Cuando se pone seria —cuando «se le ofrece la oportunidad de comentar cuestiones de su interés», que decía Capron—, Dorothy Parker demuestra una lucidez y una capacidad de análisis brillante. Apagado el incendio contra los escritores y escritoras que detesta, Parker recuerda con admiración a Norman Mailer, Carson McCullers, William Styron, W. M. Thackeray —cuya novela La feria de las vanidades confiesa leer unas doce veces al año— y E. M. Forster, a quien considera el mejor entre los novelistas vivos. Cuando la broma sobre su afán de riquezas queda atrás, Parker admite que una vida confortable y sencilla es, si no necesaria, al menos sí recomendable para escribir: «Vivir en una buhardilla no es bueno para nadie, salvo que seas Keats», precisa la autora con ironía.

Solo hay un momento de la conversación en el que Dorothy Parker parece dejar a un lado esa ironía y el humor chistoso que ella misma repudiaba.
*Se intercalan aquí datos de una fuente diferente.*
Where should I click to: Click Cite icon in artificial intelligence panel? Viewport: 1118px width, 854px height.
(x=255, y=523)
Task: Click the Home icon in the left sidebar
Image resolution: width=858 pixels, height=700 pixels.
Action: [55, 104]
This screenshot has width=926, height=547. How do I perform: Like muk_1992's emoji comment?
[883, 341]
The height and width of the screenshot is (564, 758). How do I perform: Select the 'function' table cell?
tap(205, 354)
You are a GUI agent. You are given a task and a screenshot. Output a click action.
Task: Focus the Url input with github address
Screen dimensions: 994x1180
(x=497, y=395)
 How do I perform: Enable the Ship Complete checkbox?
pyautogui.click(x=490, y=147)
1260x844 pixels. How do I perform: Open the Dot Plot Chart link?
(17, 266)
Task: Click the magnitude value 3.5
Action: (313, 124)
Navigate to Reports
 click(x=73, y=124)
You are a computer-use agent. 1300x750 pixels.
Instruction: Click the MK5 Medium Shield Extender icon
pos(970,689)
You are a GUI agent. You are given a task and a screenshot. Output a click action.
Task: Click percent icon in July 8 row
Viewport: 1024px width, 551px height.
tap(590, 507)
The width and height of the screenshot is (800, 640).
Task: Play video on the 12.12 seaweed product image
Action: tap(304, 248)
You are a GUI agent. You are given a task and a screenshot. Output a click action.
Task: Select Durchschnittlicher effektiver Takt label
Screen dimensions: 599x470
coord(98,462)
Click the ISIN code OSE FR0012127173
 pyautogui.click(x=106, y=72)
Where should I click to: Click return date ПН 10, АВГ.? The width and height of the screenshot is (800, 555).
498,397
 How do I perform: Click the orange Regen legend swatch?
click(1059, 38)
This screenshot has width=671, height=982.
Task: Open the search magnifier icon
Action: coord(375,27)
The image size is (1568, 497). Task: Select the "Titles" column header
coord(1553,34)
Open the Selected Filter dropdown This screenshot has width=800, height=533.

Se encuentra hacia el final de la entrevista y es la respuesta con la que quiero terminar estas notas. Marion Capron pregunta: «¿Qué le parecen los subsidios públicos como forma de apoyar a los artistas?», y Parker, que participó en la fundación de la Hollywood Anti-Nazi League, que había visitado el hotel Voramar de Benicàssim, convertido en hospital durante la Guerra Civil, donde convalecían los brigadistas internacionales, y que fue investigada por el FBI como sospechosa de pertenecer al Partido Comunista de Estados Unidos —siendo incluida en la famosa Lista Negra de Hollywood—, responde:

«Cuando no tienes un centavo es fantástico, naturalmente. La cultura de un país contribuye de forma tan inconmensurable a su prestigio que si el Estado quiere tener escritores y artistas —personas que en este país viven en la precariedad—, tiene que apoyarlos. No creo que nadie crezca como artista viviendo de la caridad, con lo cual me refiero a donaciones recibidas de una persona o institución. Un poco de aquí, un poco de allá… Así no se va a ningún sitio. La diferencia entre el mecenazgo individual y los subsidios públicos es que lo uno es caridad y lo otro no. La caridad es un crimen, y todo el mundo lo sabe. pero creo que si el Estado apoya a sus artistas, no hace falta que estos muestren gratitud —ni que lleven cestas a ningún sitio o anden lisonjeando a nadie. Trabajar para el Estado… santo Dios, ¿acaso hay que estar agradecido a quien te da empleo? Que el Estado se moleste en ver lo que están tratando de hacer sus artistas, como hacen en Francia con la Académie Française. Los artistas forman parte del país, y el Estado debería reconocerlo de forma que tanto éste como aquéllos puedan estar orgullosos de sus esfuerzos. Eso es lo que opino, querida».